Read more about Kylie’s work here.
So much has been said about the threats of climate change to the Pacific Islands and there has been a significant growth in aid funding directed towards adaptation projects in the region. When commencing my PhD I was curious to know how exactly these projects enhanced community adaptability to climate change, particularly for indigenous villages in my home country of Fiji.
My thesis assessed the effectiveness of a community based adaptation (CBA) project in enhancing the capacity of three indigenous Fijian villages to adapt to climate change. The research helped to understand how adaptation projects can be better designed and implemented to respond to local needs and values while strengthening the adaptive capacity of local social-cultural systems. The study demonstrated that what differentiates CBA from other adaptation approaches is that it purposefully seeks to produce the kind of outcomes that enable local actors to continuously mobilize collective action, inclusive decision- making and iterative learning towards immediate and long-term climate change adaptation goals.

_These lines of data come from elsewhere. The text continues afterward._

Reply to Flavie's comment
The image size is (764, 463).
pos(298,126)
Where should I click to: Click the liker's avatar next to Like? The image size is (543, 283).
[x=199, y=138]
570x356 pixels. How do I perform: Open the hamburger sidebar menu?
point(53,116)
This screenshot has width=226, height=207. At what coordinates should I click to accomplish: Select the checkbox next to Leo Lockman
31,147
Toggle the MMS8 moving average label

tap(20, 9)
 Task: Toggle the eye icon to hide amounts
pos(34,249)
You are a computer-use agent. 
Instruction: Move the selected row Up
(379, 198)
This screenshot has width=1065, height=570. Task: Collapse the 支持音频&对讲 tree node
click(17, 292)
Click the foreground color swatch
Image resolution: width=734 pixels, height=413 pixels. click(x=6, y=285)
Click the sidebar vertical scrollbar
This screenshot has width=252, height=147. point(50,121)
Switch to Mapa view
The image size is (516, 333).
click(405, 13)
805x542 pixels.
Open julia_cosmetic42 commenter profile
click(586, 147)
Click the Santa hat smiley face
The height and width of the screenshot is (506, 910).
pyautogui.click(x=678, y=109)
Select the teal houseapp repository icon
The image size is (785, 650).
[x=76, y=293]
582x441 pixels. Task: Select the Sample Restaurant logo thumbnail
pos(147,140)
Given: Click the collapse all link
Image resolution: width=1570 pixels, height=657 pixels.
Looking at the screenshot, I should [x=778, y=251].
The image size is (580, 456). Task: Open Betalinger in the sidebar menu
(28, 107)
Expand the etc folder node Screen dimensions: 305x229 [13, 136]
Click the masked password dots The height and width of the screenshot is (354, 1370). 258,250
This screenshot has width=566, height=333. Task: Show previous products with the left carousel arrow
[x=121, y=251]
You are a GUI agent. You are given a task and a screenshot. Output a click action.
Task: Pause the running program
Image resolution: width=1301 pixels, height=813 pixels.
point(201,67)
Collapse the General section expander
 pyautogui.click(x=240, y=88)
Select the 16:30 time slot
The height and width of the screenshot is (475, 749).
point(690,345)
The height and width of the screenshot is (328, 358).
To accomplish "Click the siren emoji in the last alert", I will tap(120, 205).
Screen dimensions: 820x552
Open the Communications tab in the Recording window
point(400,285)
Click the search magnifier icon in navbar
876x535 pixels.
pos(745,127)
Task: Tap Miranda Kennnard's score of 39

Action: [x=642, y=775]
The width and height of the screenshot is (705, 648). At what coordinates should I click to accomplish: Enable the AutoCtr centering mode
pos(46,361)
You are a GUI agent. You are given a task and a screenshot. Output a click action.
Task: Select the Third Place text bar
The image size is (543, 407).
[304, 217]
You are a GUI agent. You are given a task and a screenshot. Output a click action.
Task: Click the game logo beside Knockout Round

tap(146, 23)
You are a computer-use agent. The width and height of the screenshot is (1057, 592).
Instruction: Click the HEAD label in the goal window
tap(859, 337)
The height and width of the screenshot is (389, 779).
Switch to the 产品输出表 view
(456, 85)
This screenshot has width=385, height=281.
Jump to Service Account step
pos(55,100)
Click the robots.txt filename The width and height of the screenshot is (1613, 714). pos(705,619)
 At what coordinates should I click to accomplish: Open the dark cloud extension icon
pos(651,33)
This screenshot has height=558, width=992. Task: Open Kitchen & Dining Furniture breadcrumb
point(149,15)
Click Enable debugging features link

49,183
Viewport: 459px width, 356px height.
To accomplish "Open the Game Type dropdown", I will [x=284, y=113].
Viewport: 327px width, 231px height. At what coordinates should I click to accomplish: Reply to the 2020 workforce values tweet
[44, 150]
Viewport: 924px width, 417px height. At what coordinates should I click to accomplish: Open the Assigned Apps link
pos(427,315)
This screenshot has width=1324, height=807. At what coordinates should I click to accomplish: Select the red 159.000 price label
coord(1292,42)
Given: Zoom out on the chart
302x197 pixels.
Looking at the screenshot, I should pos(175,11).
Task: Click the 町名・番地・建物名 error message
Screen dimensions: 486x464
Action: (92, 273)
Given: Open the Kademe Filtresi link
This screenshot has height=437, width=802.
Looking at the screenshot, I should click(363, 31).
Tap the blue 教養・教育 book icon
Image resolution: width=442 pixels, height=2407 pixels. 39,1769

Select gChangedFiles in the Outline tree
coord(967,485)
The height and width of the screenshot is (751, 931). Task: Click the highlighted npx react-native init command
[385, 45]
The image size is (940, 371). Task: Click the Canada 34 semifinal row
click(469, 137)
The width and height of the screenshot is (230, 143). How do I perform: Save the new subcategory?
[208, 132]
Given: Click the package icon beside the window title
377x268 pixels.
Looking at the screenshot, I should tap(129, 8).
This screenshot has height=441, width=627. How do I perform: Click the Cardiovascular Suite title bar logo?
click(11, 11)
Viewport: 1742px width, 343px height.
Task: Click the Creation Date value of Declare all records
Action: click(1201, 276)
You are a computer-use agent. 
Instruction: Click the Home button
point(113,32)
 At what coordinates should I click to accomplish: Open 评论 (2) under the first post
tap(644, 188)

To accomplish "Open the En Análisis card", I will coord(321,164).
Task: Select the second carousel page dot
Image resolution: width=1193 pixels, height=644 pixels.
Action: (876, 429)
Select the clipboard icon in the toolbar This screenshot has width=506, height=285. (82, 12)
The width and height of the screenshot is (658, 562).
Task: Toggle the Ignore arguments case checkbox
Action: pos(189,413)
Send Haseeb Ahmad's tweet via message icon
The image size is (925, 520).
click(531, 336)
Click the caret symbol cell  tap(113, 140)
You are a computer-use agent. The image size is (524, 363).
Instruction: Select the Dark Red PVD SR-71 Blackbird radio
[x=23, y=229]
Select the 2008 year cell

The highlights were when I was awarded a grant from the UNDP Asia-Pacific Human Development Academic Fellowship, got a paper published in a good journal and when I submitted my thesis. Of course, looking back, there are things I would have done differently but I feel like I did my best with the support, resources and time available to me and I’m satisfied with the effort I put in.
I am now the Team Leader of the European Union Global Climate Change Alliance (EUGCCA) Project with the Pacific Centre for Environment and Sustainable Development (PACE-SD) at the University of the South Pacific (USP). The project aims to strengthen the capacity of 15 Pacific countries to adapt to the impacts of climate change, through formal and informal training, practical community focused adaptation projects, and applied research. I couldn’t have asked for a more appropriate job and was so excited when I got the job offer!
I have always been interested in maths and physics, especially what goes on in space. This is what led me to pursue a Masters in Physics and focus my research on the detection of gravitational waves. I really enjoyed how well-rounded my experience was. Not only did I get to study in a field that excites me, but I also got to experience so much more in terms of social activities, teaching, outreach and event planning which has helped me land my dream job!
Studying at the University of Melbourne was a huge achievement for me. People from my home town aren't known for going off to university to study high level topics like astrophysics, so it was nice to be with like-minded people who were also approachable and fun. I also felt like I was part of a community of people that I can still call upon to this day for advice, employment opportunities or just to catch up.
I am currently the Director of Engagement at a maths education company called Maths Pathway. I am in charge of building a community of mathematics teachers who want to change the way maths it taught in schools. As part of this, I schedule and organise all events, run the social media campaigns, partake in marketing projects and help structure the administration within the company.